Quais os europeus que pagam mais pela luz?

Já com impostos incluídos, alemães, dinamarqueses e belgas são os campeões dos preços altos na fatura da luz. Portugal surge em oitavo lugar nesta lista, mas tem a terceira maior carga fiscal da UE.

Quando o assunto é preços da eletricidade, Portugal, por norma, não fica bem na figura: de acordo com o Eurostat, registou na segunda metade de 2020 a terceira maior carga fiscal paga pelos consumidores domésticos entre os 27 da União Europeia (UE), depois da Dinamarca e da Alemanha. Este lugar no pódio faz com que surja em 8.º lugar na lista dos países com os preços da luz mais caros na UE.

Incluindo impostos, as famílias portuguesas pagaram 2,1 cêntimos por cada kWh de eletricidade no segundo semestre de 2020, diz o gabinete de estatística da UE.

No entanto, para um consumidor doméstico europeu com um gasto anual entre 2500 kWh e 5000 kWh, os campeões dos preços altos na fatura da luz são mesmo os alemães (que pagam mais de 3 cêntimos por cada kWh), os dinamarqueses (2,8 cêntimos/kWh) e os belgas (2,7 cêntimos/kWh). O top 10 fica completo com a Irlanda, Espanha, Áustria, Itália, Portugal, Luxemburgo e França.

No extremo oposto, com os preços mais baixos, está a Bulgária (0,9 cêntimos/kWh), Hungria (1 cêntimo por kWh) e Estónia (1,2 cêntimos/kWh).

“Na Alemanha, o preço da eletricidade para os consumidores domésticos é mais do que três vezes superior ao da Bulgária”, nota o Eurostat. Já o preço médio da UE situou-se nos 2,1 cêntimos por kWh entre junho e dezembro do ano passado. Os dados foram divulgados pelo Eurostat em abril de 2021 e serão atualizados em outubro.

Em termos de poder de compra das famílias, a eletricidade mais cara da UE para consumo doméstico é encontrada na República Checa, Espanha, Alemanha e Portugal. Os dados são também do Eurostat, que faz as contas à fatura da luz ajustando os preços a uma fórmula que elimina as diferenças entre os países (paridade de poder de compra).

Quanto ao peso das taxas e impostos nos preços da energia elétrica, voltam a ser os dinamarqueses (67,8%) e os alemães (mais de 50%) os mais sobrecarregados, seguidos imediatamente por Portugal, diz o Eurostat. Nos Países Baixos, a carga fiscal na fatura da luz chega a ser negativa (-0,3%), tendo em conta o reembolso dado pelo Governo. Malta e Bulgária também têm um impacto reduzido dos impostos na conta da luz. Em média, na luz, os impostos e taxas representaram 40% das faturas cobradas às famílias.

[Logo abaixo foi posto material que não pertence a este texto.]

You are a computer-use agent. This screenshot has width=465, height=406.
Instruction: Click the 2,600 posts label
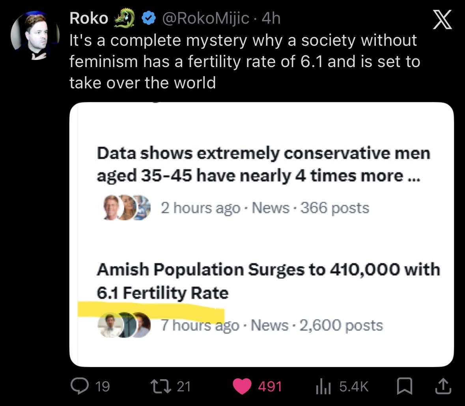tap(341, 326)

Já o IVA que incide sobre o preço da luz na UE-27 representa, em média, 15% do preço total e varia entre 4,8% em Malta e 21,3% na Hungria.

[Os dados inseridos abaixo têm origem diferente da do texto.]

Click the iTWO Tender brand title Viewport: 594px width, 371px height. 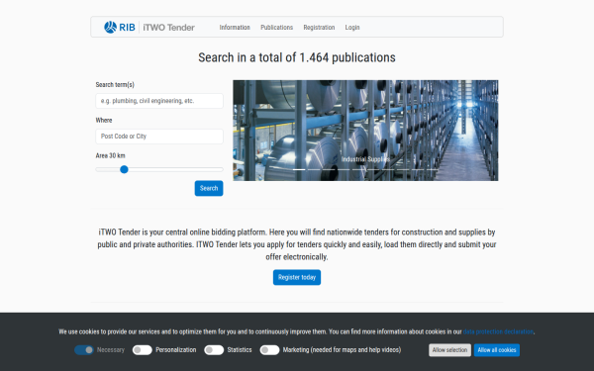[168, 28]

De acordo com o Eurostat, no 2.º semestre de 2020, os preços médios da eletricidade para as famílias na UE diminuíram ligeiramente face ao período homólogo, para os 21,3 euros por 100 kWh (em comparação com 21,7 euros por 100 kWh em 2019).

Os números mostram que os preços da eletricidade caíram em 14 Estados-membros da UE. As maiores reduções foram observadas nos Países Baixos (-33,8%), seguidos por Chipre (-24,1%) e Suécia (-17,2%). Em contrapartida, o maior aumento foi registado no Luxemburgo (10,3%), à frente da Polónia (9,7%) e da Eslováquia (8,8%). O custo da energia foi o principal fator para esses aumentos.